Proof.
Let \(P(n)\) be the statement \(2^n \lt n!\text{.}\) We will show \(P(n)\) is true for all \(n \ge 4\text{.}\) First, we check the base case and see that yes, \(2^4 \lt 4!\) (as \(16 \lt 24\)) so \(P(4)\) is true. Now for the inductive case.

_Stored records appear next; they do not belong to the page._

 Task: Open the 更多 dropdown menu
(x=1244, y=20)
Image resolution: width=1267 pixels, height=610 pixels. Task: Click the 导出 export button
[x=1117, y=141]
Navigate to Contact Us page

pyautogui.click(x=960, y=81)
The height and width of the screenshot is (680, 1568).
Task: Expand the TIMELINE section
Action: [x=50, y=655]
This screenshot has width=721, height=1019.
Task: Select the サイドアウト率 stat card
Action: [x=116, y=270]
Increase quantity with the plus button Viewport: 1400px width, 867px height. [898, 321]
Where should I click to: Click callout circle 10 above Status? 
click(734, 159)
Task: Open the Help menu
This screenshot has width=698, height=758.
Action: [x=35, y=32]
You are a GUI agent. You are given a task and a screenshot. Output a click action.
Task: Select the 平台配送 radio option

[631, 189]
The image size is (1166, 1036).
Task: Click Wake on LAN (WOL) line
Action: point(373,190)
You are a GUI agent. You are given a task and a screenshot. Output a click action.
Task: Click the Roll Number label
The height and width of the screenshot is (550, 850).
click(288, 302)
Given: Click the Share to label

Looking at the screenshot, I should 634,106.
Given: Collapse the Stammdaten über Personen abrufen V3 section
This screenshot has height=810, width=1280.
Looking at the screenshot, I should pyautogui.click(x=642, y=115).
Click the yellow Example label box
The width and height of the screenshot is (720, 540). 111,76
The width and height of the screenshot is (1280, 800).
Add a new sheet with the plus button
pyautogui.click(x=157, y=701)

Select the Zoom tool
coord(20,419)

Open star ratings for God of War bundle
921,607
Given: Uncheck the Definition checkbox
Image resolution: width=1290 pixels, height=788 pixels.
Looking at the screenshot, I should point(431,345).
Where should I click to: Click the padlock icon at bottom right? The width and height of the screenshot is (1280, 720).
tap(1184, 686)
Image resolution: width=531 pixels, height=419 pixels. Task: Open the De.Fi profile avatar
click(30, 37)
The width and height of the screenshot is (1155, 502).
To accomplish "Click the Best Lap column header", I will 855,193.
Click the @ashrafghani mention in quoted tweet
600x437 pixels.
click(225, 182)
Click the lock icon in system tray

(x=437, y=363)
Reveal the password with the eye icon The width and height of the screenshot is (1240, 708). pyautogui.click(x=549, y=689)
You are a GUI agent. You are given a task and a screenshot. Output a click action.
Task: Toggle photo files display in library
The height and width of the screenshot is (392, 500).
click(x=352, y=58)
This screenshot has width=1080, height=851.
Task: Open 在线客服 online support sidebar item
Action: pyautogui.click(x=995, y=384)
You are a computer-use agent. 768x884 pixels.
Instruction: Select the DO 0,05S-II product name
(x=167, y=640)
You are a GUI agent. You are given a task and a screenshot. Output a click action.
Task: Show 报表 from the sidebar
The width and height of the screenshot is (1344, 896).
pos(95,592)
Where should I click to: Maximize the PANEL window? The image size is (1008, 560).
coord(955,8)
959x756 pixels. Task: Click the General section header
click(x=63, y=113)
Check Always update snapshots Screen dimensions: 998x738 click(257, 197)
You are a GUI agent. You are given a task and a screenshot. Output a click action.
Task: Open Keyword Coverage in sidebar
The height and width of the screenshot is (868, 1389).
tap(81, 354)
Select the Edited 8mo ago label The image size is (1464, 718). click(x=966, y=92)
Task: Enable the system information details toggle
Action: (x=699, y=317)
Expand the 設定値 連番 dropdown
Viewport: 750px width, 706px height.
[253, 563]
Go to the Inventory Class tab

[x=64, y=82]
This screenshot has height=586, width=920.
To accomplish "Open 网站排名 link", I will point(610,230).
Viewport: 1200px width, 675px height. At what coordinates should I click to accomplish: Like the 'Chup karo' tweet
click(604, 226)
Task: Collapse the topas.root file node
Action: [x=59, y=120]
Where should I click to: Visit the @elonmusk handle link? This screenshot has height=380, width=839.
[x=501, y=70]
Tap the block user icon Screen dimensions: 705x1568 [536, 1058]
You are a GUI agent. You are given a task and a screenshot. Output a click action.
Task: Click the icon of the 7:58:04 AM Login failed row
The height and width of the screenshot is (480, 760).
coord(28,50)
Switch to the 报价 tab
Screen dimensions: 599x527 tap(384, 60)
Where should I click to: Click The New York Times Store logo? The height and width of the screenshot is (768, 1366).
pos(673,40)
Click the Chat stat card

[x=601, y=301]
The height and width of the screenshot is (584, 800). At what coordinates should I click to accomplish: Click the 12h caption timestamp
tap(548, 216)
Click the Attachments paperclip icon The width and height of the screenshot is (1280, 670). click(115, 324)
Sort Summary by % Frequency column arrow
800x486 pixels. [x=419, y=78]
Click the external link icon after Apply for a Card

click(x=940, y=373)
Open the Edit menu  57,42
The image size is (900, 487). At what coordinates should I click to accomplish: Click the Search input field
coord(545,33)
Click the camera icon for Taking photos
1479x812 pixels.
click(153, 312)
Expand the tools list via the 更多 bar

Assume \(P(k)\) is true for an arbitrary \(k \ge 4\text{.}\) That is, \(2^k \lt k!\text{.}\) Now consider \(P(k+1)\text{:}\) \(2^{k+1} \lt (k+1)!\text{.}\) To prove this, we start with the left side and work to the right side.
\begin{align*}
2^{k+1}~ \amp = 2\cdot 2^k \amp\\
\amp \lt 2\cdot k! \amp \text{by the inductive hypothesis}\\
\amp \lt (k+1) \cdot k! \amp \text{ since } k+1 \gt 2\\
\amp = (k+1)! \amp
\end{align*}
Therefore \(2^{k+1} \lt (k+1)!\) so we have established \(P(k+1)\text{.}\) Thus by the principle of mathematical induction \(P(n)\) is true for all \(n \ge 4\text{.}\)